*Stated goal*. Return the lines verbatim, starting at the line containing "Task: Expand the 生活消费 loan record chevron" and ending after the line containing "Action: (635, 1273)". Omit the pictures from your answer.

*Data supplied*.
/---

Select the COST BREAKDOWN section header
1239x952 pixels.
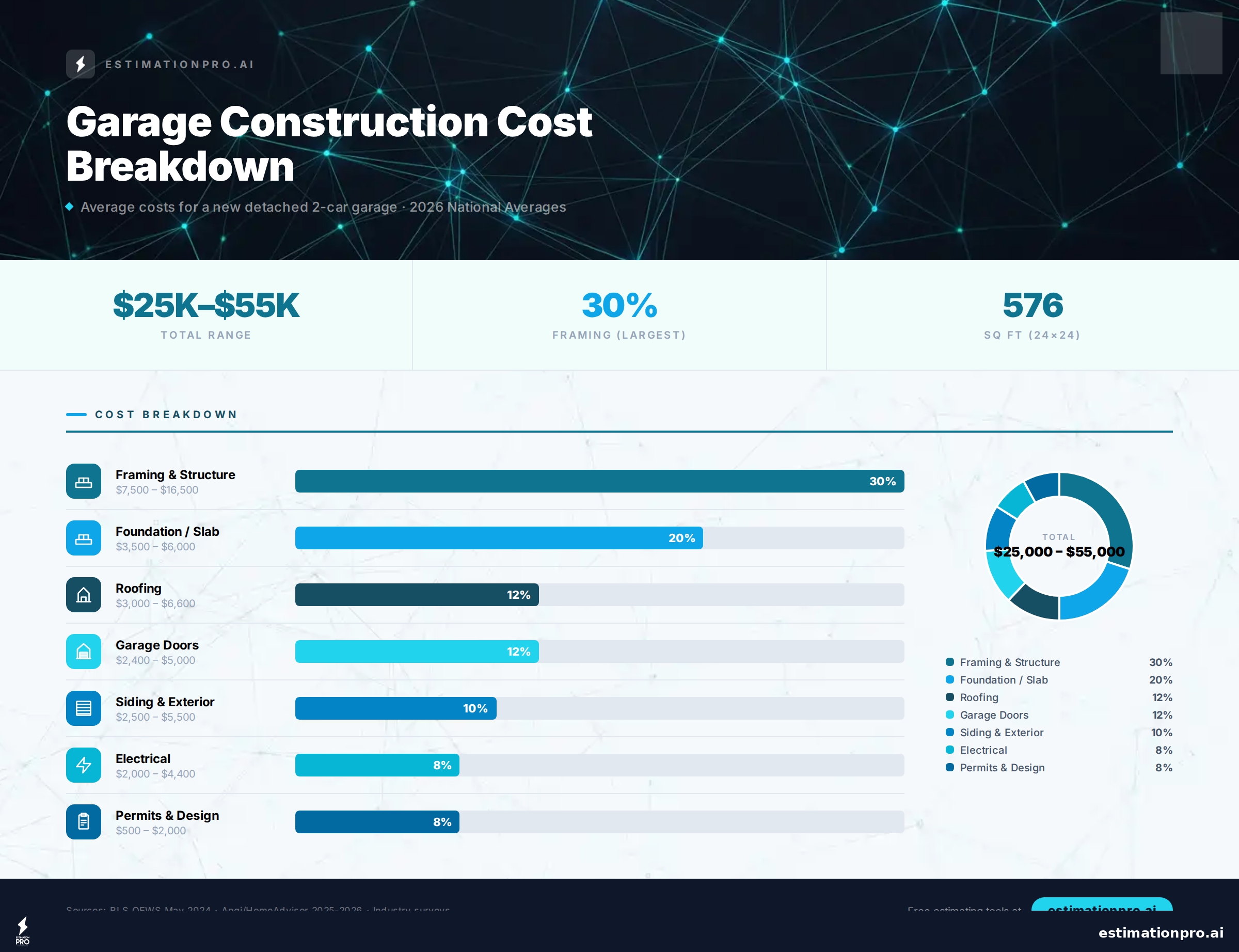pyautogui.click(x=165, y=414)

\---
/---

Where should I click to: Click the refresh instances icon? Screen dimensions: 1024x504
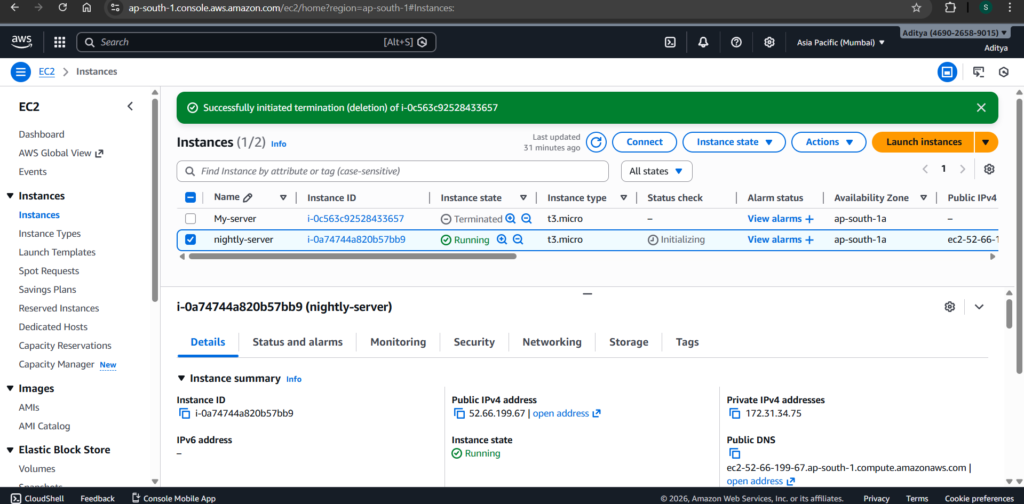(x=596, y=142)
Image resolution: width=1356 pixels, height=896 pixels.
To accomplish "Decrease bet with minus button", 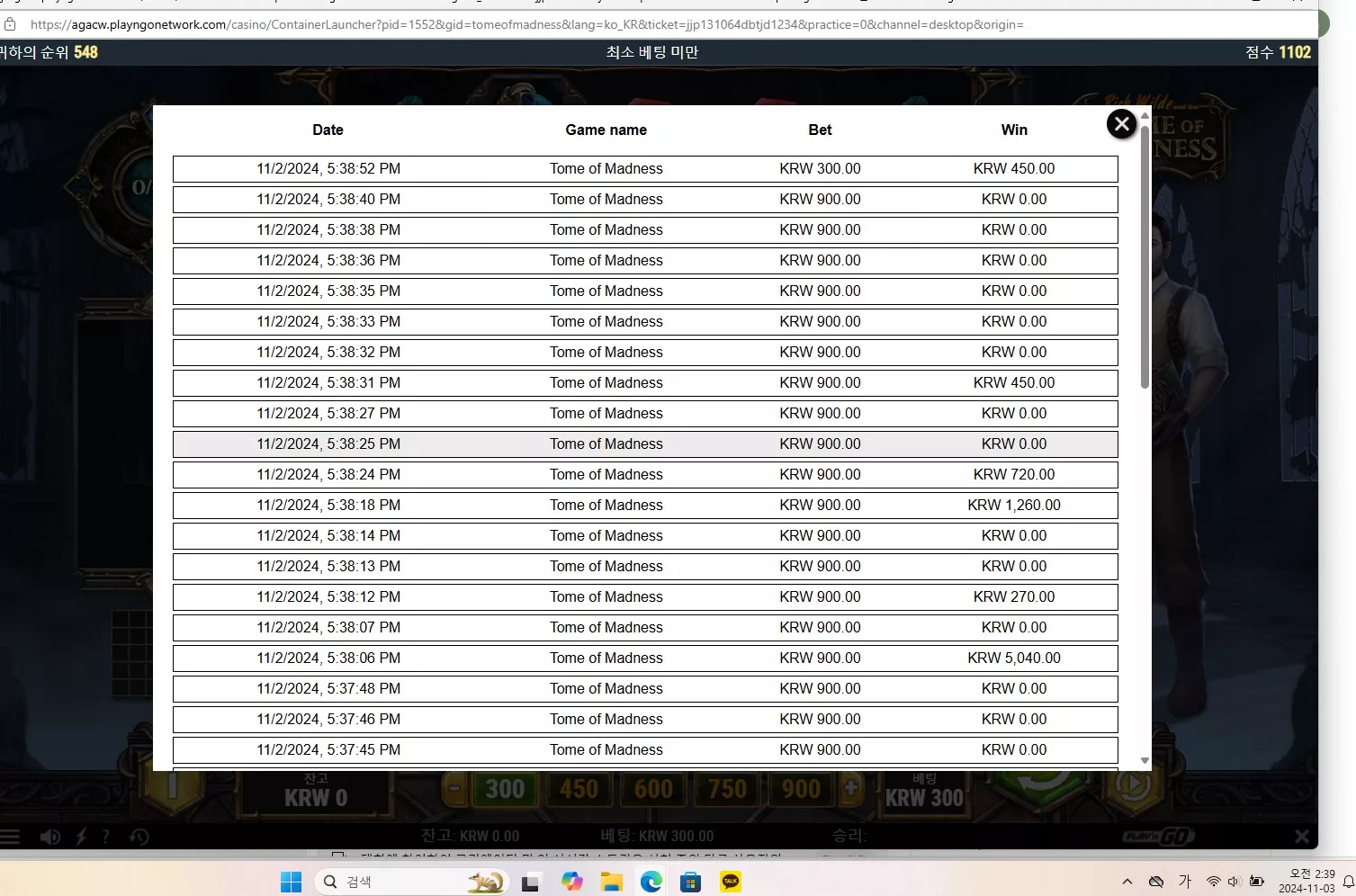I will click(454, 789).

\---
/---

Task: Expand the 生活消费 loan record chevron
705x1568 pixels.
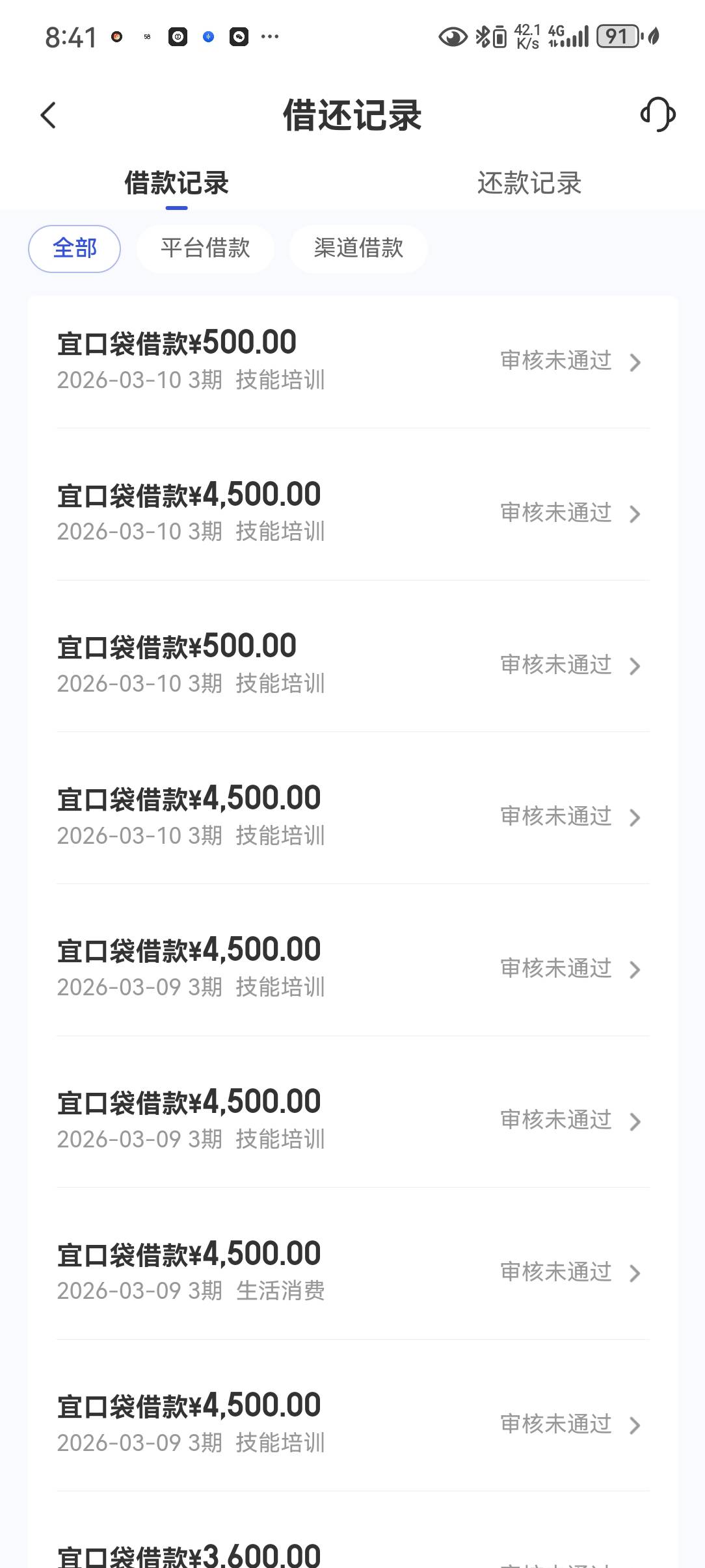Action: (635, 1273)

\---

*Task result*.
Task: Expand the 生活消费 loan record chevron
705x1568 pixels.
Action: (635, 1273)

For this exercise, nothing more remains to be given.